What needs to be done:
In the forum post about Segger Embedded Studio build errors, rewrite the passage between "-D_DEBUG -DAM_PACKAGE_BGA -DAM_PART_APOLLO3" and "is excellent. Thanks.", inclusive, with "Ambiq HAL" renamed to "vendor HAL".

[Start of Text extract]

I Loaded main .c file, built it and started adding include directories from Project/Options/Common/Preprocessor/System Include Directories as each “can’t find file error” occurred. Is there a better or workable way to build these files that works? Obviously my first time at this but if I have the prob., someone else probably will.

My goal is to get the amdtp app to work with an android app as the esp32 does so well … for IOT.

Thanks for reading…hope someone knows what is going on.

I think you missed a couple steps from the document. For example, your compile command does not define the processor type or the package type. Inside your compile output, I see this:

-DDEBUG -MD

After building one of my own project files just to see the command line, I see that my command line has some differences:

-D_DEBUG -DAM_PACKAGE_BGA "-DAM_PART_APOLLO3 " -MD

There are three problems in that one section of your command line. You can’t define “DEBUG” because that will cause a name collision with a badly chosen name of the struct field inside the Ambiq HAL. You also need to define the processor as being an Apollo3 and the package as being the BGA package. There may be more problems than that - I didn’t look past that.

The important point is that if you continue reading the very next sections of the Segger doc I posted, it will tell you how to fix the problems above.

Hmm. Looking at my command line showed me that I had a trailing space when I defined AM_PART_APOLLO3 in Segger Studio, which is why the system quoted it all with a space at the end. Fortunately, that ends up being completely harmless. But I fixed it anyway, and now I get:

-D_DEBUG -DAM_PACKAGE_BGA -DAM_PART_APOLLO3 -MD

If my crappy memory is right, the specific error you are seeing is due to the define of DEBUG via -DDEBUG. This defines a preprocessor symbol DEBUG to have no textual replacement. Sadly, there is a struct field inside the Ambiq HAL called DEBUG (boo: all upper case, so it looks just like a preprocessor symbol). Your -DDEBUG causes the name of that field (DEBUG) to vanish and the compiler gets annoyed when it is expecting to see a name and finds what follows the name instead.

Robin - this is excellent. Thanks.

Indeed this is excellent!

One other cool thing about putting in the time to learn Segger Embedded Studio is that they also have a version of Embedded Studio that supports RISC-V. I tried that out on a SparkFun Red-V board and it was flashing/running /hardware-debugging in short order.

Geat information!

Thanks Robin! Everything up and running (after finding the 1v6 update :oops: ). :smiley:

Excellent! I am glad to hear that.

[End of Text extract]
[Start of Data excerpt]

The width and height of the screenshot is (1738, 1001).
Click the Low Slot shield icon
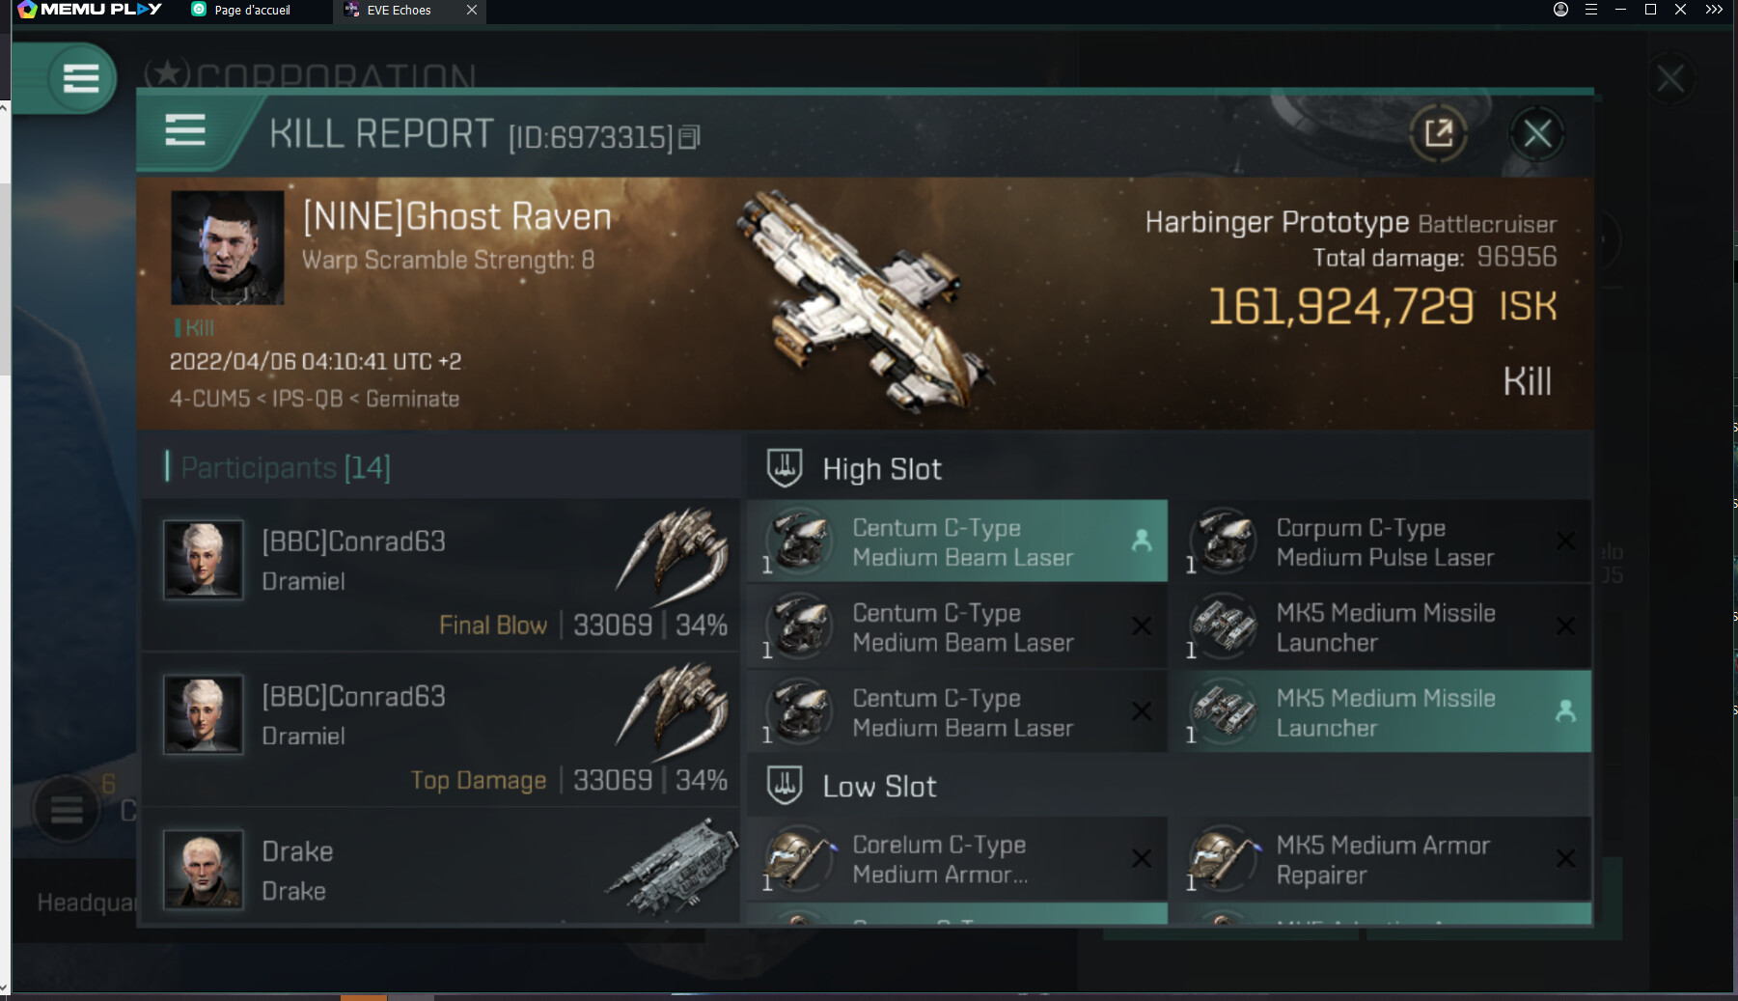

[End of Data excerpt]

Task response:
-D_DEBUG -DAM_PACKAGE_BGA -DAM_PART_APOLLO3 -MD

If my crappy memory is right, the specific error you are seeing is due to the define of DEBUG via -DDEBUG. This defines a preprocessor symbol DEBUG to have no textual replacement. Sadly, there is a struct field inside the vendor HAL called DEBUG (boo: all upper case, so it looks just like a preprocessor symbol). Your -DDEBUG causes the name of that field (DEBUG) to vanish and the compiler gets annoyed when it is expecting to see a name and finds what follows the name instead.

Robin - this is excellent. Thanks.